Introduction
Distalization is a well-documented technique employed to increase arch length. It is a conservative method of gaining space without sacrificing the dental units.1 The process of molar distalization has been in practice for over a century and has evolved leaps and bound ever since. Numerous methods have been proposed over the years using both intra-oral and extra-oral appliances.2, 3
Traditionally, headgears were used as an extra-oral method of molar distalization. Though effective, headgears are highly dependent on patient compliance and therefore, intra-oral fixed appliances gained popularity. One such appliance that is widely used even today is known as the Pendulum appliance introduced by Hilgers in the year 1992.4, 5 Anchorage planning and appliance design are the keys to a successful treatment outcome using the appliance. Certain adverse effects such as distal tipping of molars, an undesired increase in lower anterior facial height and mandibular clockwise rotation have been reported in literature.6
Temporary anchorage devices (TADs) have revolutionised the way anchorage is managed in contemporary orthodontics. TADs have been utilised in distalization as well and literature has suggested effective distalization with minimal tipping using the same. However, recent systematic reviews suggest that effective distalization can be achieved with both conventional and TAD mechanics without much clinically significant differences.7 TADs have certain disadvantages like screw failures, approximation to root surfaces and associated pain.8 Thus, TADs may be specifically employed in critical anchorage cases.
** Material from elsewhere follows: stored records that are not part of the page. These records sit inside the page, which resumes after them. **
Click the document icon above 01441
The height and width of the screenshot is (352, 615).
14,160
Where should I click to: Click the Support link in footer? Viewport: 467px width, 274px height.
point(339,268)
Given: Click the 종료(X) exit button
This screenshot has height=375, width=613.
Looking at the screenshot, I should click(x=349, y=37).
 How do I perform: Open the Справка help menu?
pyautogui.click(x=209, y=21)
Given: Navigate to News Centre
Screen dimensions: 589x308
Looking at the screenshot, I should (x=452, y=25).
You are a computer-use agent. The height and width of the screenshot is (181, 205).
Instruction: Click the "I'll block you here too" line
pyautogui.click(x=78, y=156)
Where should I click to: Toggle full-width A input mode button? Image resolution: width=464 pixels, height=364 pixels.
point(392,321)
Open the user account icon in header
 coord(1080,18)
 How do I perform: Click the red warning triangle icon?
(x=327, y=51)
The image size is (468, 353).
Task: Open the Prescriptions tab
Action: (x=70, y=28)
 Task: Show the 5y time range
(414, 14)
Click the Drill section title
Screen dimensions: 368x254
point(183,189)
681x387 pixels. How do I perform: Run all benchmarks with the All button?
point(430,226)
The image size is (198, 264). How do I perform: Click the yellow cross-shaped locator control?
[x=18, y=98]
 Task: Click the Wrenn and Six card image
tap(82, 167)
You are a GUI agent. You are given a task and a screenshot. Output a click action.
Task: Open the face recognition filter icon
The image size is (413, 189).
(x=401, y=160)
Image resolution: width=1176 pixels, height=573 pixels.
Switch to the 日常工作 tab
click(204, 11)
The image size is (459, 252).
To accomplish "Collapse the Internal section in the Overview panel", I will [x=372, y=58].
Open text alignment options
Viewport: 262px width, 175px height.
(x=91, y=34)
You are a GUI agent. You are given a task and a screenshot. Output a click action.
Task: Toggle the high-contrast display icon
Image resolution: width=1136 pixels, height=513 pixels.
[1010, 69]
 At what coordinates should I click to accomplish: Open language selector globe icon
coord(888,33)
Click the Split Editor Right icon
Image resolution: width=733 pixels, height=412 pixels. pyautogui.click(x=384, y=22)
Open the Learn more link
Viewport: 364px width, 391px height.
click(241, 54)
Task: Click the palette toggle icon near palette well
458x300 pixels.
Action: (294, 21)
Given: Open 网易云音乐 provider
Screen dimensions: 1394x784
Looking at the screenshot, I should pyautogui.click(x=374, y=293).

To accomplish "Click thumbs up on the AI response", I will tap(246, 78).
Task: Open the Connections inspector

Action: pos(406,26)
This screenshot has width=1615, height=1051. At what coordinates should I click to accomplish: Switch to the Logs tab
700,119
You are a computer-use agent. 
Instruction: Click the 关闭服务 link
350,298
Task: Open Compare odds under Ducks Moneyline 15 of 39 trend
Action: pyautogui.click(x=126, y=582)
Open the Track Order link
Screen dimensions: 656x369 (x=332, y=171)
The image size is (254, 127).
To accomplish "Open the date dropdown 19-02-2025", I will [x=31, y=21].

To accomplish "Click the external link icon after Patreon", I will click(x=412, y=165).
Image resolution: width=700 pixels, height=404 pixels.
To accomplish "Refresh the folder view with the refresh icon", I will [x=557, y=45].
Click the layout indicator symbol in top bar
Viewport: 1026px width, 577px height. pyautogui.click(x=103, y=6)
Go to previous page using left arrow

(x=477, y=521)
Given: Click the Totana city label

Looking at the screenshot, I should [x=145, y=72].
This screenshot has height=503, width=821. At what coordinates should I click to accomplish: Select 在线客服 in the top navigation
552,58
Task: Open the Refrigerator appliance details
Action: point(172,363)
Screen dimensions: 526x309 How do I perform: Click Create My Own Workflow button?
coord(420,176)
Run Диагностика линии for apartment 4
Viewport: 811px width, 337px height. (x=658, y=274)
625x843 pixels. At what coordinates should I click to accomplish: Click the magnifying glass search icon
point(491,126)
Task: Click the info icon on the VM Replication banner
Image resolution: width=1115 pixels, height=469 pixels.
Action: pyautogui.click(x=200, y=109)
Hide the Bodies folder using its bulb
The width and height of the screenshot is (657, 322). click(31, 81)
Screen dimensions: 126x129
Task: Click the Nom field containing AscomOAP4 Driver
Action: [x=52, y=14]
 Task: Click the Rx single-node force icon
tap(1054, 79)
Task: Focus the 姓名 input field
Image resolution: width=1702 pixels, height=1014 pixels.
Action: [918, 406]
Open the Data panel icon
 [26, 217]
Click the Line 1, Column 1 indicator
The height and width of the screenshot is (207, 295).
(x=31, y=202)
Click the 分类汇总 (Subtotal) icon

The present article describes two such cases which have been effectively treated using the conventional pendulum appliance with TADs along with aesthetically pleasing outcomes.
Case 1
A 11 years old female patient reported to a tertiary care dental centre with the chief complaint of Irregular upper front teeth. The patient started noticing the problem since the eruption of permanent teeth and desired correction of the same. The medical and dental history of the patient was non-contributory. The growth history revealed that the patient had not achieved menarche.
Clinical examination
Extra Oral: Patient’s face was proportional in the horizontal fifths and vertical thirds. The patient had a non-consonant smile arc and wide buccal corridors. The profile was straight with a deep mentolabial sulcus and an obtuse chin-throat angle. [Figure 1 (a-c).
Intra Oral: Intra oral examination revealed severe crowding in the upper arch, rotated 15 and 25, blocked out 13, labially displaced 23, upper midline deviated to right by 2 mm, mild lower arch crowding end on molar relation and a non-specific canine relation. (Figure 1 d-h).
Radiographic assessment
Orthopantamogram: revealed permanent dentition with the 3rd molars in various stages of eruption. No abnormality was detected. (Figure 1 i)
Lateral Cephalogram: revealed mild class III skeletal bases with an average growth pattern. Proclination of the maxillary anteriors and a normal lower anterior facial height. Adequate molar-Ptv value (Table 1 & Figure 1 j).
Problem list
Based on the clinical examination and radiographic assessment the following problem list was formulated:
Treatment progress
Molar distalization using the pendulum appliance [Figure 2 (a-b)]. Distalization was achieved in four months and E chains were employed for derotation of premolars [Figure 2 (c & d)]
Bonding was done using 0.022” MBT pre-adjusted edgewise appliance and levelling and alignment was carried out [Figure 2 (e & f)].
Case 2
A 19 years old female patient reported to a tertiary care dental centre with the chief complaint of Irregular upper front teeth. The medical and dental history of the patient was non-contributory.
Clinical examination
Extra Oral: Patient’s face was proportional in the horizontal fifths and vertical thirds. The patient had a non-consonant smile arc and wide buccal corridors. The profile was convex with an increased nasolabial angle. [Figure 4 (a-c)]
Intra Oral: Intra oral examination revealed moderate crowding in the maxillary arch, mild crowding in the mandibular arch and end on molar and canine relations on the left and class II on the right side. (Figure 4 (d-h)].
Radiographic assessment
1. Orthopantamogram: revealed permanent dentition with the 3rd molars in various stages of eruption. Missing 38. No other abnormality was detected.[Figure 4 i].
2.Lateral Cephalogram: revealed class I skeletal bases with an average growth pattern. Proclination of the maxillary anteriors and a normal lower anterior facial height. (Table 3 &Figure 4 j)
Problem list
Based on the clinical examination and radiographic assessment the following problem list was formulated:
Treatment progress
Bonding was done using 0.022” MBT pre-adjusted edgewise appliance and levelling and alignment was carried out [Figure 5 d-f].
Conclusion
Distalization is one of the most widely accepted modalities of gaining space. Case selection is vital in such cases as distalization may affect the lower anterior facial height adversely. A thorough clinical and radiographic assessment form the basic tenets of a successful treatment outcome. The intra-oral appliances are used popularly as these do not require patient compliance. With the recent advances in technology numerous distalization appliances have been introduced over the years.9 However, the conventional appliances still remain as effective when utilized in the correct way and modified as per the specific requirement of a particular case.